Overrides
The Stackable operators configure the Stacklets they are operating with sensible defaults and required settings to enable connectivity and security. Other important settings are usually exposed in the Stacklet resource definition for you to configure directly. In some cases however, you might want to configure certain settings that are not exposed or are set by the operator.
The resource definitions of all Stacklets support overrides, specifically for the product configuration, environment variables, and the PodSpec the operators generate.
| Overriding certain configuration properties can lead to faulty clusters. Overrides should only be used as a last resort! |
The Stacklet definitions support overriding configuration aspects either per role or role group, where the more specific override (role group) has precedence over the less specific one (role).
Config overrides
For a role or role group, at the same level of config, you can specify configOverrides for any of the configuration files the product uses.
An example for an HDFS cluster looks as follows:
apiVersion: hdfs.stackable.tech/v1alpha1
kind: HdfsCluster
metadata:
name: simple-hdfs
spec:
nameNodes:
config:
...
configOverrides: (1)
core-site.xml: (2)
fs.trash.interval: "5" (3)
roleGroups:
default:
config:
...
configOverrides: (4)
hdfs-site.xml:
dfs.namenode.num.checkpoints.retained: "3"
replicas: 1
...| 1 | configOverride on role level. |
| 2 | The name of the configuration file that the override should be put into. You can find the available files as keys in the ConfigMaps created by the operator. |
| 3 | All keys must be strings, even if they are integers like in the example here. |
| 4 | configOverride on role group level, takes precedence over overrides at role level. |
The roles, as well as the configuration file and configuration settings available depend on the specific product.
All override property values must be strings.

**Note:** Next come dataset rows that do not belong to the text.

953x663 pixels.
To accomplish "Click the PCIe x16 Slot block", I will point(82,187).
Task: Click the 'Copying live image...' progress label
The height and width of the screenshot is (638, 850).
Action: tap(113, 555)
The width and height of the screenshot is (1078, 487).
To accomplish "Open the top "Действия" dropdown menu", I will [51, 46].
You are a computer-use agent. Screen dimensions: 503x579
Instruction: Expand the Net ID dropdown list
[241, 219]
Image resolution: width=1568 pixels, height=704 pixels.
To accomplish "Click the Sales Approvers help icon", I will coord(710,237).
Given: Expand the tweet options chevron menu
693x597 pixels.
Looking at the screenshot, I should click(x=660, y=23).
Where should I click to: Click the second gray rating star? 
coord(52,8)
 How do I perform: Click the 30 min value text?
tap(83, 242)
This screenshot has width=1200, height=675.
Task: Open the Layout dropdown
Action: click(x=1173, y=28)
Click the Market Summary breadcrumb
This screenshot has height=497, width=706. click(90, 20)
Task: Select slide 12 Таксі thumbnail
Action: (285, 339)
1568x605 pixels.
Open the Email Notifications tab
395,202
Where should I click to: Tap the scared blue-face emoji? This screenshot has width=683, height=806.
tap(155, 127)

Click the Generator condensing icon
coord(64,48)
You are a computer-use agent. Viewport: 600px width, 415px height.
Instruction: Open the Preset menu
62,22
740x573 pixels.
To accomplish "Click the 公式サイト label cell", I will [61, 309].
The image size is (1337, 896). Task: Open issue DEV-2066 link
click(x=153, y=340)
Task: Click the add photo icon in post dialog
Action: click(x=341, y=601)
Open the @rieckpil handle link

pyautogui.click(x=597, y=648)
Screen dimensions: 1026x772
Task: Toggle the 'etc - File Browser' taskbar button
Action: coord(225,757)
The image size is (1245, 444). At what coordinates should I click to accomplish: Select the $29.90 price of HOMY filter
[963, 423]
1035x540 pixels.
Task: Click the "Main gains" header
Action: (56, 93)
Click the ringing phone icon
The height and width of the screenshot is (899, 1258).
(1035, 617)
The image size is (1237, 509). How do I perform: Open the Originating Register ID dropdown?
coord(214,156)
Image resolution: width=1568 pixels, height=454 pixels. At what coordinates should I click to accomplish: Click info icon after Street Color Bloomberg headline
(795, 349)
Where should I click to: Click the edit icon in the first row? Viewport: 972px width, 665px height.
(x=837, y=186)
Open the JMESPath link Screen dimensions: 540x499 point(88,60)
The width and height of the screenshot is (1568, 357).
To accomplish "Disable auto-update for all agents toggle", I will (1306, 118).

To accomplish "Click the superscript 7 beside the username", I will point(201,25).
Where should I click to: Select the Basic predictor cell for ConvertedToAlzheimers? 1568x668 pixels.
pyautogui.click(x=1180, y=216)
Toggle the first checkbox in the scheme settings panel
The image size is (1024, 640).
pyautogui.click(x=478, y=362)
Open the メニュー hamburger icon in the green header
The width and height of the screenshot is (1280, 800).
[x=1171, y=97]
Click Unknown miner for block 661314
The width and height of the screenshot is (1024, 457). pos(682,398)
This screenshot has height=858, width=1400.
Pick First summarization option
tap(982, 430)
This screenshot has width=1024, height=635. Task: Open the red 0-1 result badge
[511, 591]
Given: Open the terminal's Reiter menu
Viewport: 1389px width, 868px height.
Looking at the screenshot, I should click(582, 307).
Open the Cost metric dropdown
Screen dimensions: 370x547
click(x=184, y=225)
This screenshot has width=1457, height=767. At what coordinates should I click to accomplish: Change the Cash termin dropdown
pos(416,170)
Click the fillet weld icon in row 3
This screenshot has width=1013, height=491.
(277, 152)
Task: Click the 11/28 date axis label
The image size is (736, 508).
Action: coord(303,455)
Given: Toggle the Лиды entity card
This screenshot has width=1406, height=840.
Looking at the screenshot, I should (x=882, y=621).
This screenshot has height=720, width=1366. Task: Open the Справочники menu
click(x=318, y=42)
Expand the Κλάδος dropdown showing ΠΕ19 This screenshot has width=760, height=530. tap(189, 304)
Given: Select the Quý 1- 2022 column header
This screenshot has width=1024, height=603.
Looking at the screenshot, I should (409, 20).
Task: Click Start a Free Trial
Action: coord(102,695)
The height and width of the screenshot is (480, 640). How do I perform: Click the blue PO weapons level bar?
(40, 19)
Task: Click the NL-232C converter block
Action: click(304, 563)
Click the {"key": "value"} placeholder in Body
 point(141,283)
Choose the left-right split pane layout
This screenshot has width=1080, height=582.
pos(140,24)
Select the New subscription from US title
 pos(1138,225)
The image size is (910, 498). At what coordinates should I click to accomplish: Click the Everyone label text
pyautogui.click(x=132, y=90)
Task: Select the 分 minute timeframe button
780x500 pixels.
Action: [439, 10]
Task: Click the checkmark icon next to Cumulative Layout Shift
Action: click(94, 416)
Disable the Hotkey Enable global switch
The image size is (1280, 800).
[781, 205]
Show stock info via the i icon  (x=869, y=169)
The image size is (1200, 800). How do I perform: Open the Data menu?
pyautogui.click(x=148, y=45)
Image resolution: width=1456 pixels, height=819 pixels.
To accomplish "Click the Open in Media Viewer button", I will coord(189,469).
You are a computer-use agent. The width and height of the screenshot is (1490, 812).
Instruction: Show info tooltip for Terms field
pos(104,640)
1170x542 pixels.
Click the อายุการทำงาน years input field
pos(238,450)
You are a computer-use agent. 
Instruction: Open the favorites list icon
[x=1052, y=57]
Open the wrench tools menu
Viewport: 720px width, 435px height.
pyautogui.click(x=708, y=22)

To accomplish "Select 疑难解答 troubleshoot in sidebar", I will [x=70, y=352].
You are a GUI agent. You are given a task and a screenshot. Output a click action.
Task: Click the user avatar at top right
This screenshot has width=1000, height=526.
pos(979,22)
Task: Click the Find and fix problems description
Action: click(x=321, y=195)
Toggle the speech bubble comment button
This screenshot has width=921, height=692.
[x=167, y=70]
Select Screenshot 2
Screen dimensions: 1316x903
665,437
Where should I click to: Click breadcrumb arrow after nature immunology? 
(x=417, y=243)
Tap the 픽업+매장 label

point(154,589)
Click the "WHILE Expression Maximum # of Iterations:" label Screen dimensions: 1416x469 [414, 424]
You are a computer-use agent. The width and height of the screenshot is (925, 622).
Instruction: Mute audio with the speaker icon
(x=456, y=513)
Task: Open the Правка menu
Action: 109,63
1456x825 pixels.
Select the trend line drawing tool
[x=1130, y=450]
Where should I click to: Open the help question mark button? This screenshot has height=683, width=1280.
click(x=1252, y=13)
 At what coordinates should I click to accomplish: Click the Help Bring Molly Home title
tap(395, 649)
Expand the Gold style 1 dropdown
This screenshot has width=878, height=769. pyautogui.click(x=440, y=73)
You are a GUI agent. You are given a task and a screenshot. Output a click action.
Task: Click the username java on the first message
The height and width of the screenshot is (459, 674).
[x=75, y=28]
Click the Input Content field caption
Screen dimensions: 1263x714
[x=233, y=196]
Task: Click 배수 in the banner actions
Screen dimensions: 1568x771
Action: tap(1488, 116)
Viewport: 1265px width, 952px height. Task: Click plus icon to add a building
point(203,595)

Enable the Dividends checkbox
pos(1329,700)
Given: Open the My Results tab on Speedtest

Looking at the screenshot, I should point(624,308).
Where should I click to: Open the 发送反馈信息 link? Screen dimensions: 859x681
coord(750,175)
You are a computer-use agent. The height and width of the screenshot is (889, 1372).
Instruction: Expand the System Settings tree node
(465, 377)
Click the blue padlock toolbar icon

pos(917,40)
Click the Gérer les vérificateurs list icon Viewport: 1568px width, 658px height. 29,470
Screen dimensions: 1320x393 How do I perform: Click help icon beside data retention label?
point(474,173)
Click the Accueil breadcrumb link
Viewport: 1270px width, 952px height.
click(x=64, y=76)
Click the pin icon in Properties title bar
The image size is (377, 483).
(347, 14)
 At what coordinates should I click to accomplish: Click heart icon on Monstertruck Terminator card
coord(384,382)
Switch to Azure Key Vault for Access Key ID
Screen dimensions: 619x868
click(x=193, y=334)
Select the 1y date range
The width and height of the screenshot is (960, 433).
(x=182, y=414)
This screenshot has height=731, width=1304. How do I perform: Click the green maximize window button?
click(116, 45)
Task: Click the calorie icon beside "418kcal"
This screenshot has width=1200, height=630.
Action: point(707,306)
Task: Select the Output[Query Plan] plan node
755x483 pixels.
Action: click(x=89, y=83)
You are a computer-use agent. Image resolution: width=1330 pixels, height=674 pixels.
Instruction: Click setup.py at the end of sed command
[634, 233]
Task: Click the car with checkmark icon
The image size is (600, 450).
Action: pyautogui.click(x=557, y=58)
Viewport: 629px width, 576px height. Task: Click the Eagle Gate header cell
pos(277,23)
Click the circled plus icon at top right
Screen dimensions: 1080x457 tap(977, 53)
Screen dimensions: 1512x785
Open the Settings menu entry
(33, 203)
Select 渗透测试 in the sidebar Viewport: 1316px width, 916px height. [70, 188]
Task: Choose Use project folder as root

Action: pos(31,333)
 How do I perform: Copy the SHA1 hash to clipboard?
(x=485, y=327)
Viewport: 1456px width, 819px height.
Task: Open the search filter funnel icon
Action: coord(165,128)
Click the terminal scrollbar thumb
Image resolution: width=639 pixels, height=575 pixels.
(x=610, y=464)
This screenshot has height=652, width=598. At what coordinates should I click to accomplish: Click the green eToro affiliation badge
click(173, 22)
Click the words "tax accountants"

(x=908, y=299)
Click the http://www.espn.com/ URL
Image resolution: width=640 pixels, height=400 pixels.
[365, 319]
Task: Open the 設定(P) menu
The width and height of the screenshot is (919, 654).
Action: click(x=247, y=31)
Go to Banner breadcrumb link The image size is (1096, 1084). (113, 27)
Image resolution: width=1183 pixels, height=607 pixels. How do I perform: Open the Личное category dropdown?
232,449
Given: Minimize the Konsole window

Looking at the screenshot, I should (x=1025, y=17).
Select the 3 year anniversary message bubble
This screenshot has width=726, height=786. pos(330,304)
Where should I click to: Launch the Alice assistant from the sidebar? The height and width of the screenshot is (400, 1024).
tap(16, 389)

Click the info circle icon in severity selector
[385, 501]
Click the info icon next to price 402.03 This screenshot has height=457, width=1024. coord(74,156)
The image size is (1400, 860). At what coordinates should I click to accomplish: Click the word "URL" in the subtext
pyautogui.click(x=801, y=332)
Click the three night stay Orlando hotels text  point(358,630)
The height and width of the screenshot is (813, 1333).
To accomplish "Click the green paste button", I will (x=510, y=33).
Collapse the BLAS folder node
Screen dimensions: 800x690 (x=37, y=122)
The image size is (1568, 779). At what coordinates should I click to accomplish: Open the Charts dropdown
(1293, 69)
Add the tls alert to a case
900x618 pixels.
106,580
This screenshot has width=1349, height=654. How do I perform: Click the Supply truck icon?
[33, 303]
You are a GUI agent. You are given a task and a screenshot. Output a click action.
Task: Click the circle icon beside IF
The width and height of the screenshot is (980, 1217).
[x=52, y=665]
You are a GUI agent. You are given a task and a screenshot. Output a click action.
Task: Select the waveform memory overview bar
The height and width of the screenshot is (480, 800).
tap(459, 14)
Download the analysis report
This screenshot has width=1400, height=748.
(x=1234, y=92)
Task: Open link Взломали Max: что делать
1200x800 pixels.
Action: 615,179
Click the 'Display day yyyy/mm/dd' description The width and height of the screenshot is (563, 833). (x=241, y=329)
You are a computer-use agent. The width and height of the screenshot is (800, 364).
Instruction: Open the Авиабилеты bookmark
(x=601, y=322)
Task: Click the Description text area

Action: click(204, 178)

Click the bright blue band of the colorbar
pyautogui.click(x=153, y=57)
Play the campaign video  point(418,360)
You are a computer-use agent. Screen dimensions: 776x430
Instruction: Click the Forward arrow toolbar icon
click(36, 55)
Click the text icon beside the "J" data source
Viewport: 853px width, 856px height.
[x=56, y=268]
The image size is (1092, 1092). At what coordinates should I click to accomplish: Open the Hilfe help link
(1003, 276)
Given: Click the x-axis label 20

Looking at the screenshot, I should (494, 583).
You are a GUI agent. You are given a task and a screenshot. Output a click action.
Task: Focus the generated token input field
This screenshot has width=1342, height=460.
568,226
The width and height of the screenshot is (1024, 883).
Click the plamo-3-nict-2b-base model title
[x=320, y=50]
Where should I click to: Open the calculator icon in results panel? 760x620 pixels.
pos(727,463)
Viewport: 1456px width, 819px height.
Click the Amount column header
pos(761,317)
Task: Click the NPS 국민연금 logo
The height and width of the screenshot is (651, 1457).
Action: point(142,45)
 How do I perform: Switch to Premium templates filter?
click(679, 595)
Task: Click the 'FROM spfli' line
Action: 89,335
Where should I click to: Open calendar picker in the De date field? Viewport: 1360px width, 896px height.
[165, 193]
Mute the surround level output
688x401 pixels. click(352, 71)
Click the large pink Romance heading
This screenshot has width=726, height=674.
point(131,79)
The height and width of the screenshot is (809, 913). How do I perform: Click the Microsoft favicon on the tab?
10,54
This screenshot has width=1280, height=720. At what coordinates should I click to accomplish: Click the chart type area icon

The properties will be formatted and escaped correctly into the file format used by the product, which is again product specific.
This can be a .properities file, XML, YAML or JSON.
You can also set the property to an empty string (my.property: ""), which effectively disables the property the operator would write out normally.
In case of a .properties file, this will show up as my.property= in the .properties file.
Environment variable overrides
For a role or role group, at the same level of config, you can specify envOverrides for any environment variable.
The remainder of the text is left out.